Tuesday, May 15, 2012

13th post - death is inevitable.. as my good teacher, Ustadh Zahid Zin (may Allah provide him Jannah without hisab.. Amin.) mentioned, it is a ni'mah... a step towards meeting our beloved leader, Rasulullah s.a.w... towards leaving the temporary and existing in forever... a closer step to meeting Allah.. even so, why then can't we let go?

my du'a was, "Ya Allah, provide her ease Ya Rabb. if it pleases you to have her meet You then make ease for her to go but if there is hayat still for her in this dunya then make ease for her too, to recover well... we seek You to provide her and our family with forgiveness from our sins and rewards in replacement of this trial You have presented us... for our hearts to be provided rizq of hikmah and hidayah.. for You are All Mighty and You are Wise.. and You as i have known but lack still in belief through my own weakness of faith, is most definitely the Best of Planners.
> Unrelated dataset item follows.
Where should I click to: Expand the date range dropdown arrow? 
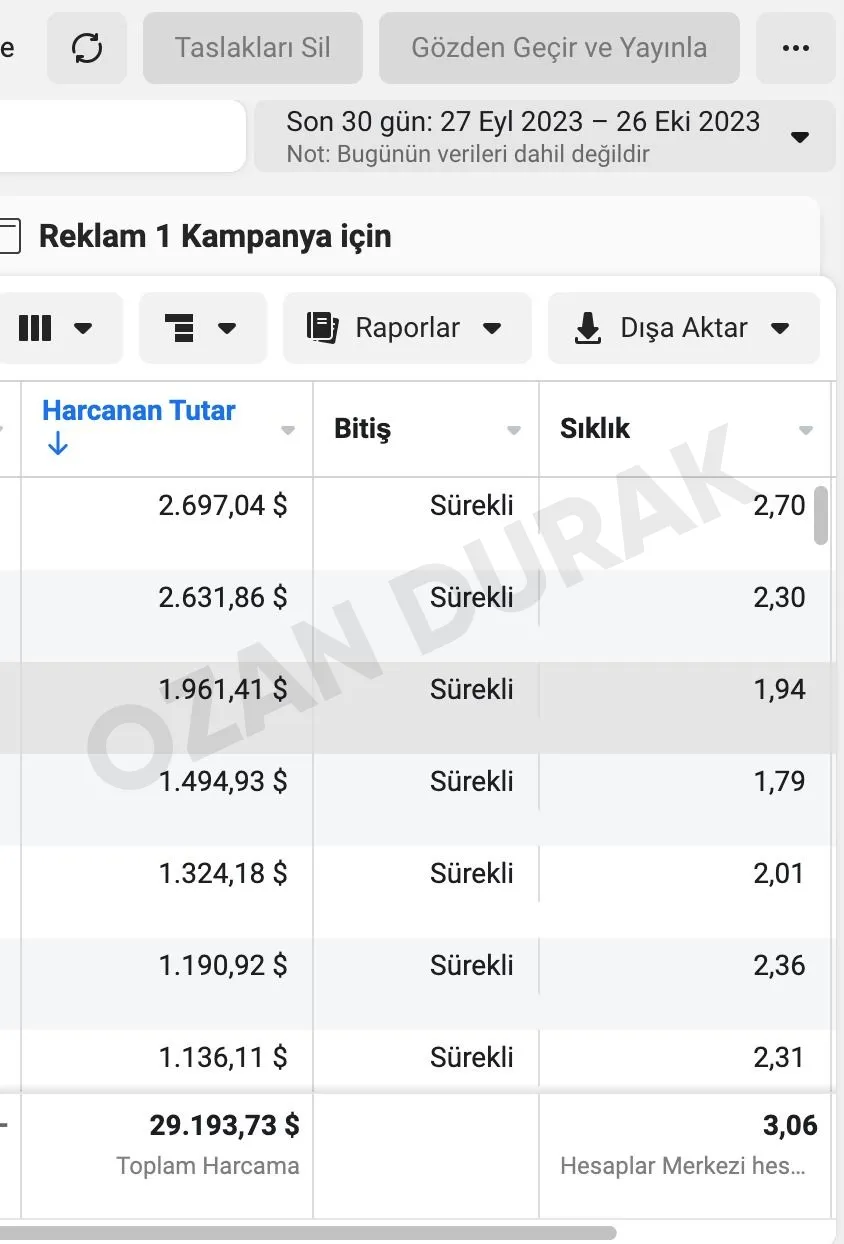pos(800,137)
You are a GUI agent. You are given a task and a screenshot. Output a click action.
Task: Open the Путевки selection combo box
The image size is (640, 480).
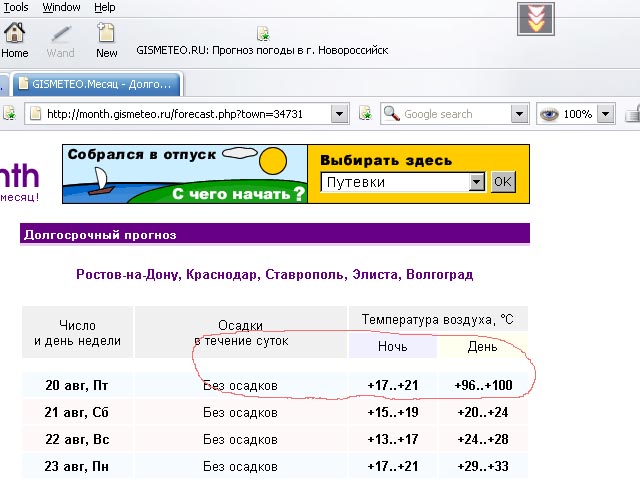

Amin."

am i stone hearted? نعوذ بالله من ذلك  (we seek protection from Allah from that -befalling us-. amin.) an entire night i spent tossing and turning contemplating the state of my heart... that i may or actually have grudge *istighfars*... if it happened to someone even closer to me, how would i react? still quietly going about my day? am i that detached towards people? now that worries me a whole lot cuz when i seem to not potray openly utmost care and concern on par with society's norm, i wonder what that says about state of my heart?

i can't comprehend why it is hard to let go of people thus the stone-hearted self questioning. sad yes, disheartened.. why, i wonder. is that not self fulfilling for a person to want another to be by their side for mere companionship & use? what about dependence on Allah?

may Allah guide this heart to reason. amin Ya rabb.